缅怀草粿皮
这几天几乎每天都会想吃糖水。昨天路过猓猓没忍住吃完一大碗冰粉,今天刷到一砸上新了仙草蜜冻,虽然离我有几公里,还是忍不住骑着电瓶车跑去买了一杯。
爱吃糖水这件事情,就几乎是养成系的,广东人常说糖水是另一个胃,这种编写在身体里的饮食dna,在上海持续高温的天气里,突然就爆发了。
其实这两年上海的中式糖水铺也特别火,很多广东、广西、福建风格的糖水铺。我以前会觉得可能是在地文化的流行是主要,最近是感觉,可能是因为上海真的越来越热了,夏天真的越来越长且持续高温。
这是一种身体本能性的需要,就是想在不友好的天气里让自己舒服一点的犒劳。一个猜想,糖水文化会北上,或许很多天热的饮食智慧也会北上,潮汕的打冷,鱼饭,橄榄面、柠檬粿条,咸梅和咸柠檬烹制的海鲜,这些在潮汕漫长的夏日里沉淀下来的饮食智慧,会出现在越来越热的城市。
今天想吃仙草蜜冻的时候,主要是疯狂想吃草粿,在潮汕的农村,夏天会有很多走街串巷卖豆花草粿的人,我小时候不太喜欢草粿,因为觉得有一点苦,其实就是草本的味道,总是吃豆花。我妈妈却特别喜欢草果,所以每次都是我吃豆花,她吃草果。
然后每次买草粿的时候,如果碰巧是这个人刚刚出来卖,就会幸运地买到“草粿皮”,它是整桶草粿最上面的一层,因为有一点点风干后的韧劲,口感介于冻和皮之间,比下面全是冻的部分要丰富得多。每次买到这一块,我妈总是会说这个很好吃你来吃一口。
而今天在城市,即使我吃到仙草蜜冻或者是草粿,我都不太可能吃到草粿皮了,它是特别标准化之外的存在,大大小小的店家都在追求客人每次来到的体验都是可控的,忽高忽低是要关门大吉的,这种非标准化的细节,就越来越难以被捕捉。
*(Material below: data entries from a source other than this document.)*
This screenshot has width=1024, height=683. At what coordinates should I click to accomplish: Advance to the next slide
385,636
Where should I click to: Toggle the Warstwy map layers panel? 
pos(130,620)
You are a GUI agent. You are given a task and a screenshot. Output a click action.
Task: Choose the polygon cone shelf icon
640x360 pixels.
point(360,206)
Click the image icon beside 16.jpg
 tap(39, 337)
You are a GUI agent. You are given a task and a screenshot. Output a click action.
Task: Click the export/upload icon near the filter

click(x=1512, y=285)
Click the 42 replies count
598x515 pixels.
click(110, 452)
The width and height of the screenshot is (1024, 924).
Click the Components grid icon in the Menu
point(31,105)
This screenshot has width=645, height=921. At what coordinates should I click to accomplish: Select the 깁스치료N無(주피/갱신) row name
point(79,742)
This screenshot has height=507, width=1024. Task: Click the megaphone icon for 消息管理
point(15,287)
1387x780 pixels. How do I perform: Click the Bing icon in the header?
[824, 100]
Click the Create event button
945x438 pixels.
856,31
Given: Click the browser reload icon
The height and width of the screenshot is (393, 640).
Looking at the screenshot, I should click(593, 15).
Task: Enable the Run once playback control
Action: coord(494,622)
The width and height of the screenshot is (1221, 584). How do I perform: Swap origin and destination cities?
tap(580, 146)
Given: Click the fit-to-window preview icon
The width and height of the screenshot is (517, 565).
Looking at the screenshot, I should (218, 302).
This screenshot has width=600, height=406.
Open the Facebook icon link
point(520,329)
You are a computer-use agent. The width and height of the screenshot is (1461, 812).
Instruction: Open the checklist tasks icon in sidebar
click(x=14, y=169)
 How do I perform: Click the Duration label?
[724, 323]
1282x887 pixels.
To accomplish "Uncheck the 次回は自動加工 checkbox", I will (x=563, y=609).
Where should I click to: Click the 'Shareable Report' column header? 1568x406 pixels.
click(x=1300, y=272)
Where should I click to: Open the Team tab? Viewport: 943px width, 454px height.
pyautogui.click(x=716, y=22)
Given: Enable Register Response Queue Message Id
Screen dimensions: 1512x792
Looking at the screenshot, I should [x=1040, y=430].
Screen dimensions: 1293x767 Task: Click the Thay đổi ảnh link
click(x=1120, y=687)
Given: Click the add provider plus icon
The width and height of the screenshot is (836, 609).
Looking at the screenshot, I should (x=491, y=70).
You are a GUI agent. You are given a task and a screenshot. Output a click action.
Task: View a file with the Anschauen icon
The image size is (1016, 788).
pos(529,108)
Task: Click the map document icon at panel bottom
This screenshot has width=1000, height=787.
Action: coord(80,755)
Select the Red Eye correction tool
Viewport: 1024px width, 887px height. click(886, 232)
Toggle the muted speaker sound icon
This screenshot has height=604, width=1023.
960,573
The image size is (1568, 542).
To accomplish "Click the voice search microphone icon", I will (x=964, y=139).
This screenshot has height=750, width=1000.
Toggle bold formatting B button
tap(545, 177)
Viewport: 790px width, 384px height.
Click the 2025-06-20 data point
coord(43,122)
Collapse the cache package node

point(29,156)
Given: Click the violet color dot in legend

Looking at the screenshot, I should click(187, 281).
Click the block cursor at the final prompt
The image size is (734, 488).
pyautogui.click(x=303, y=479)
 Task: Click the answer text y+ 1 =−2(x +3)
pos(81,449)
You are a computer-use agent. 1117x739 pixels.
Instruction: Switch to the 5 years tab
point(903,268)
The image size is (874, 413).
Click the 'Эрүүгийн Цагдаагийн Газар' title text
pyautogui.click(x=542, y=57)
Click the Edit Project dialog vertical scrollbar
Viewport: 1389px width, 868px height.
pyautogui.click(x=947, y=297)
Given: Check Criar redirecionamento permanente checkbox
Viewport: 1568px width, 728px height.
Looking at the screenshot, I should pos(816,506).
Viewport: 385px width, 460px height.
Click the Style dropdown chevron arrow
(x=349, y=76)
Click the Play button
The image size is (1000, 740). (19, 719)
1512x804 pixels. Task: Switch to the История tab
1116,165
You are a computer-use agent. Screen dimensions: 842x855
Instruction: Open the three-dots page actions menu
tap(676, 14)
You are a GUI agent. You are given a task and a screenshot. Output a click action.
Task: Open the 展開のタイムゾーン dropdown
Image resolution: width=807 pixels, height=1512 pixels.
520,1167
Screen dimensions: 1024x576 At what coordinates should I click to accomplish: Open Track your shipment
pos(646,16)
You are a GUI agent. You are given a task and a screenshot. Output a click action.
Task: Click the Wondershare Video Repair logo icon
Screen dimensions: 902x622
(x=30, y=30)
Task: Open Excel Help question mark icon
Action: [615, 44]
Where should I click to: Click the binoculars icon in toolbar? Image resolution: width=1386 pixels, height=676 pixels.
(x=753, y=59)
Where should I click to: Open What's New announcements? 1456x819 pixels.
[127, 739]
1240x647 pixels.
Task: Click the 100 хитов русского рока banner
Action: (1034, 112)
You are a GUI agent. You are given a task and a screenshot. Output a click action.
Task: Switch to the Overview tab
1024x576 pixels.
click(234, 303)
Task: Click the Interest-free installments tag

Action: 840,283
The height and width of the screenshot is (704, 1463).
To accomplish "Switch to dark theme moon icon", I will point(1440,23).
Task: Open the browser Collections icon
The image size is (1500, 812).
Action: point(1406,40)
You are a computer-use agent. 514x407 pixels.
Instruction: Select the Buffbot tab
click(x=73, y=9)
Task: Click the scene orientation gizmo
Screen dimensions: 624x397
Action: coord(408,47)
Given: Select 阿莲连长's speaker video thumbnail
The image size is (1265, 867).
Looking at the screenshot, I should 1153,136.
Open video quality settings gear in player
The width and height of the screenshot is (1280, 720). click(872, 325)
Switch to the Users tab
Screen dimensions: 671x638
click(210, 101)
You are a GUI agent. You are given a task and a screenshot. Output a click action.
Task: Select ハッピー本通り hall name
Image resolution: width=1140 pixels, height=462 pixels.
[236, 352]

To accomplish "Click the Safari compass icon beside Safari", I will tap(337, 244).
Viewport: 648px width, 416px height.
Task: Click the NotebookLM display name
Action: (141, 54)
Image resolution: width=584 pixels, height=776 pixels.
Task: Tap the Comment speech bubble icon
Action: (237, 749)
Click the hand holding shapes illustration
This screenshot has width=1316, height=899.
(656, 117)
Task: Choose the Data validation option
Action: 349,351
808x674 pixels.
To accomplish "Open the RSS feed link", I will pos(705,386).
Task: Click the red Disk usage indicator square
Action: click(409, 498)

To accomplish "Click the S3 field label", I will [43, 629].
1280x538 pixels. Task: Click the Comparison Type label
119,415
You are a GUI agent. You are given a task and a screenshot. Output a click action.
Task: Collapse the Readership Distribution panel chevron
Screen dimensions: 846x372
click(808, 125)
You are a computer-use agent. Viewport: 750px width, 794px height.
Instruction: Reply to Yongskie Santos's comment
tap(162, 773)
看一些美食分享我特别喜欢看这家面馆几点的汤最好这种细节,这些很具体的食物的经验,常常是孜孜不倦去回想和琢磨的东西。也是没有在吃这件事情投入热情和注意力,就不太可能积累起来的。
今天点了仙草蜜的时候,老板提醒我说,有点苦,和凉茶差不多,显然她也非常清楚这一定不是一个大众口味的产品,甚至可能会带来客诉,就像这两年流行起来的糖水铺里也没有出现过草粿的大单品。
哎,炎热地区的饮食品类或许在持续北上,但是真实的多样性,真正有特色的味道,非标准化的饮食精髓,是不可能随之而至的。
感慨叹息,但还是谢谢仙草蜜冻这个产品,起码是标准化下保留了动手熬煮的味道,是不讨好市场也做了产品的勇气。